Data for analysis

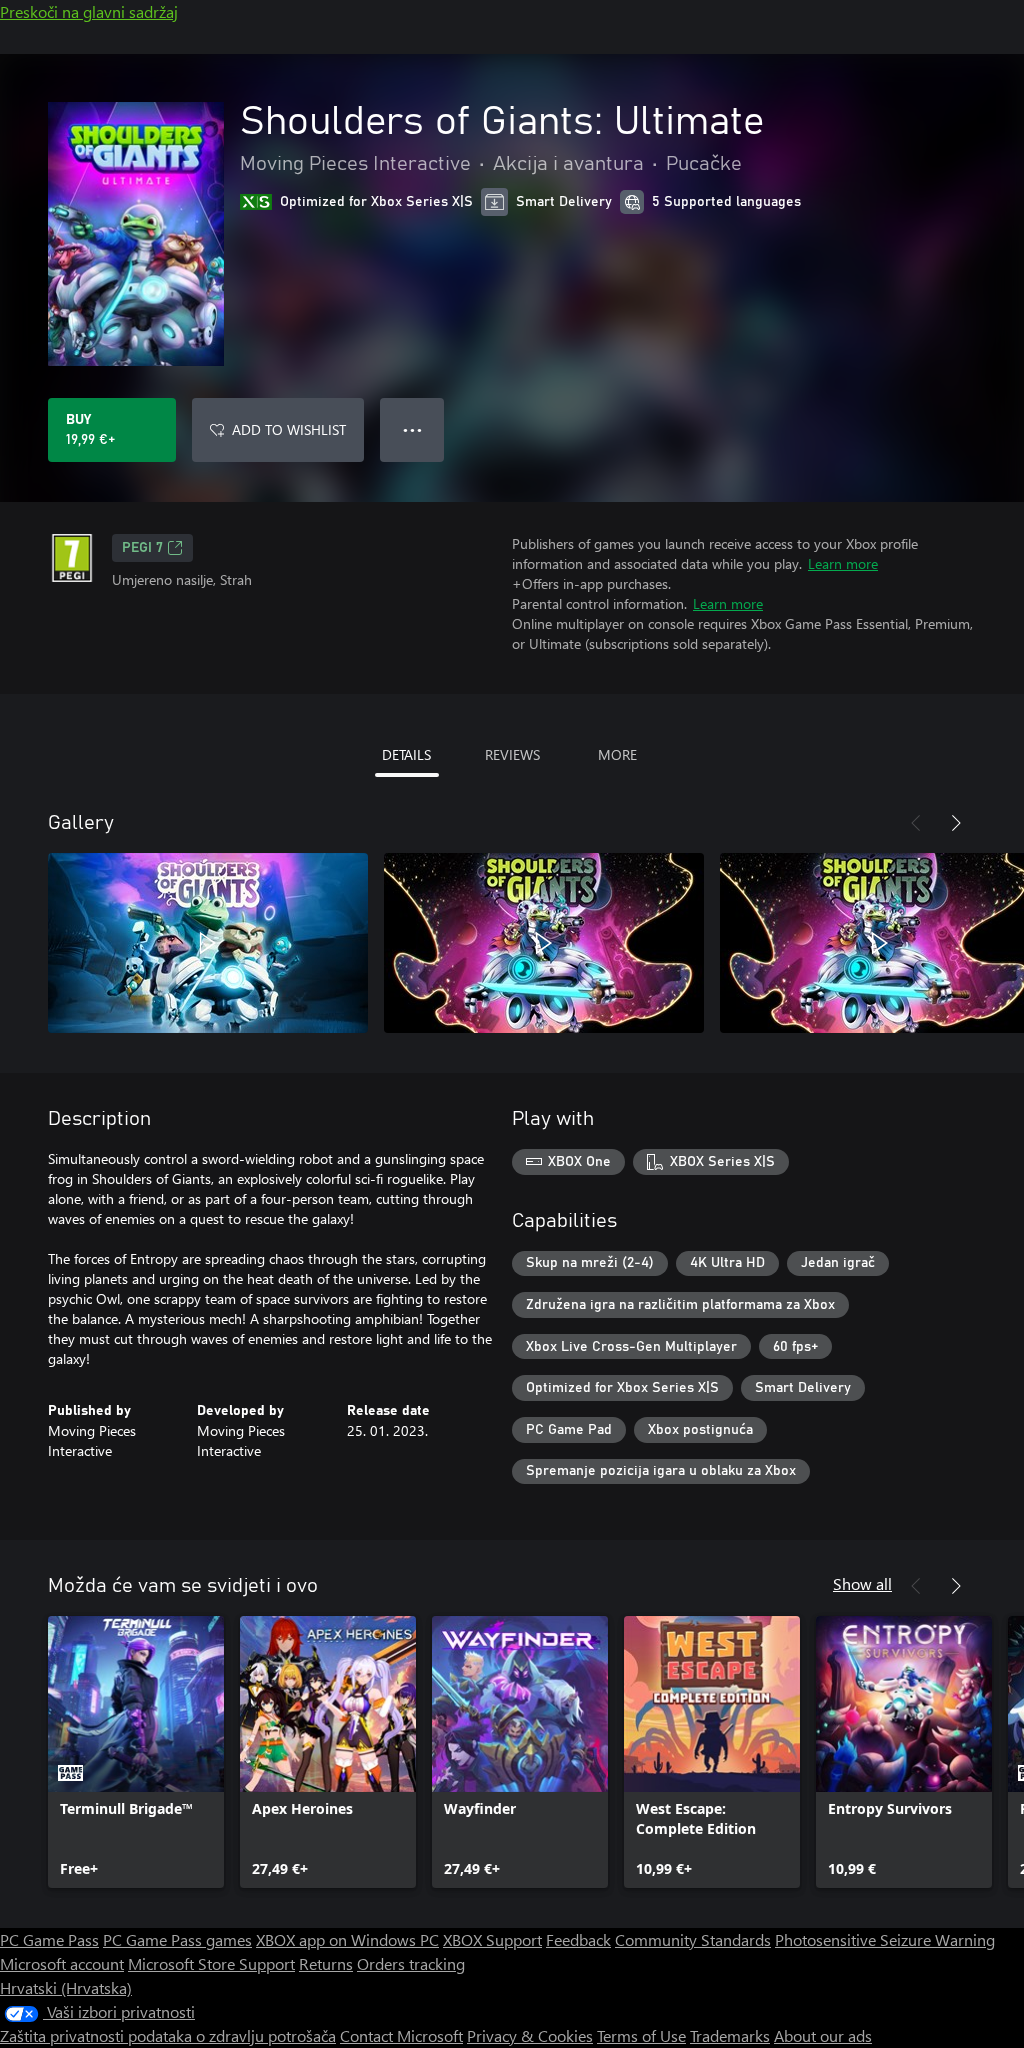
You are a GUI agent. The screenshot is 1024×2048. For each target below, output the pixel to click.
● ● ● (412, 429)
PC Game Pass (49, 1939)
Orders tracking (411, 1963)
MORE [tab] (617, 754)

Your instructions
Set down all the entries exactly as they appear, but skip any pictures.

Answer to this exercise
You are a GUI agent. The screenshot is 1024×2048. For each target below, output the pixel to click.
● ● ● (412, 429)
PC Game Pass (49, 1939)
Orders tracking (411, 1963)
MORE [tab] (617, 754)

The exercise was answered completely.